Your reply must contain the lines from the one with "Click the +1 day arrival indicator badge" through the last line of the material, exact and complete, with no pictures and no other text.

* * * * *

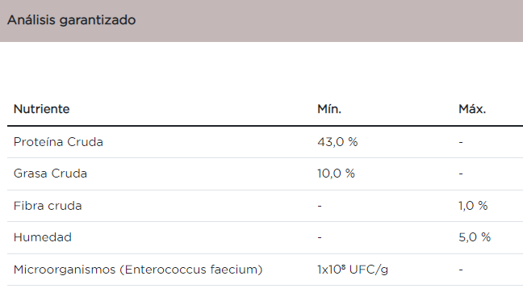Screen dimensions: 523x297
Task: Click the dash in Proteína Cruda Máx. cell
Action: 461,143
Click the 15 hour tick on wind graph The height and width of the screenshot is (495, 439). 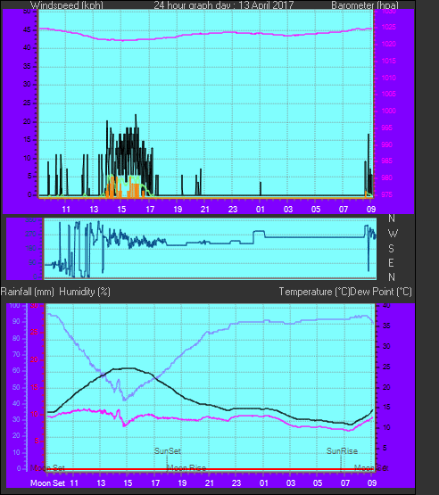coord(121,210)
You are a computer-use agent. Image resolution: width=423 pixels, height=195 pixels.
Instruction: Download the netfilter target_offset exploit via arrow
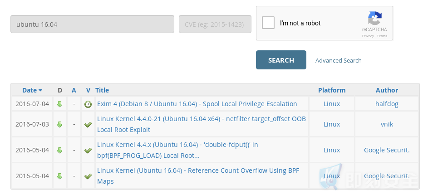59,125
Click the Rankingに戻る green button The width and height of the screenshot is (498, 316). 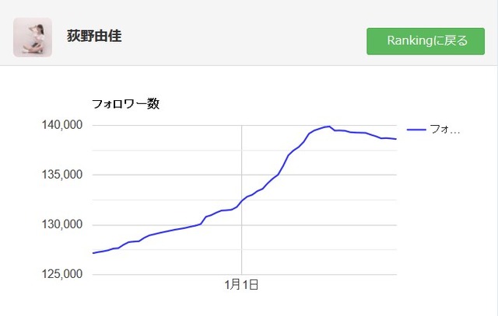[426, 41]
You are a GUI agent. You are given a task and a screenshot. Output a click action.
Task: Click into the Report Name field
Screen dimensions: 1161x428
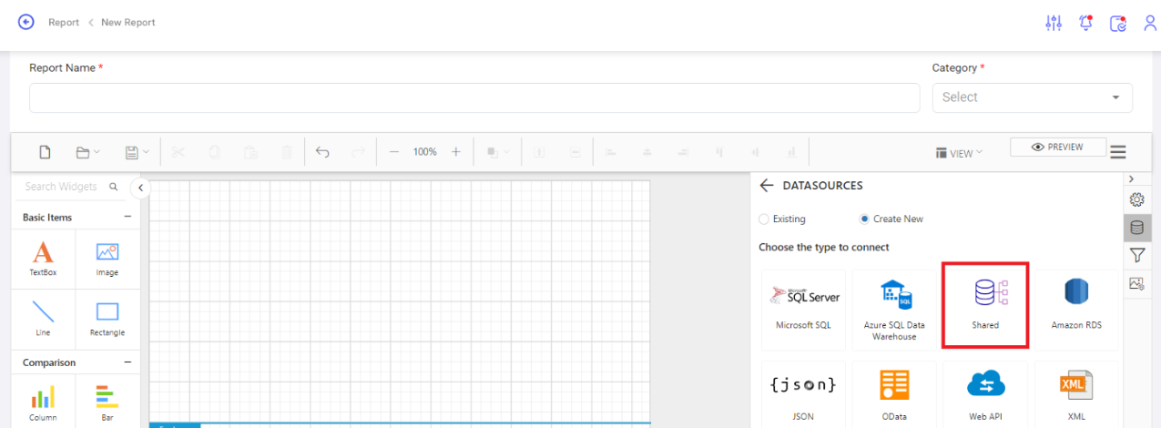(474, 97)
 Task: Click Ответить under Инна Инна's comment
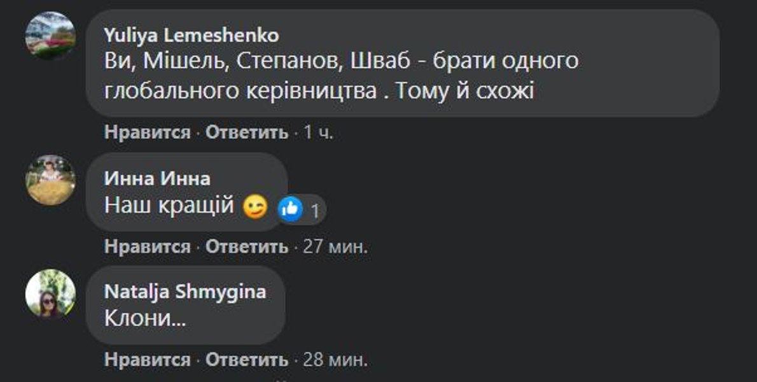pyautogui.click(x=247, y=246)
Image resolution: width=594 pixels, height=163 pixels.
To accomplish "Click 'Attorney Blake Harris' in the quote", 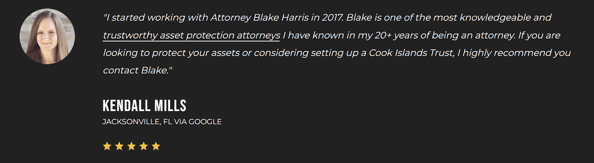I will click(x=260, y=17).
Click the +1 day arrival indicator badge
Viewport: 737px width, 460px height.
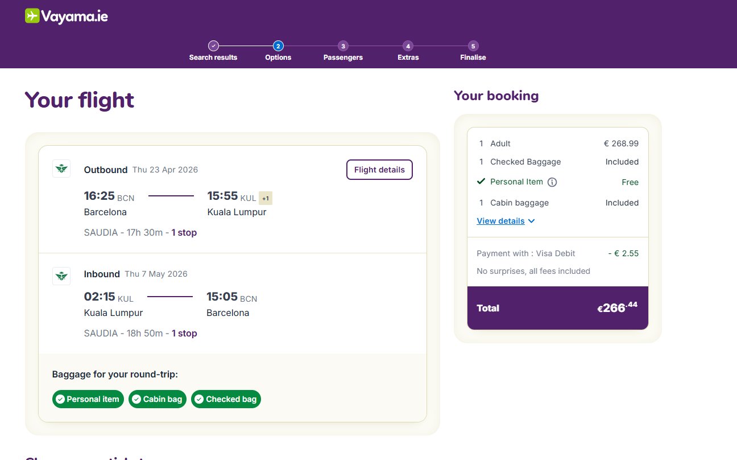(265, 198)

* * * * *

__Answer to this exercise__.
Click the +1 day arrival indicator badge
Viewport: 737px width, 460px height.
(265, 198)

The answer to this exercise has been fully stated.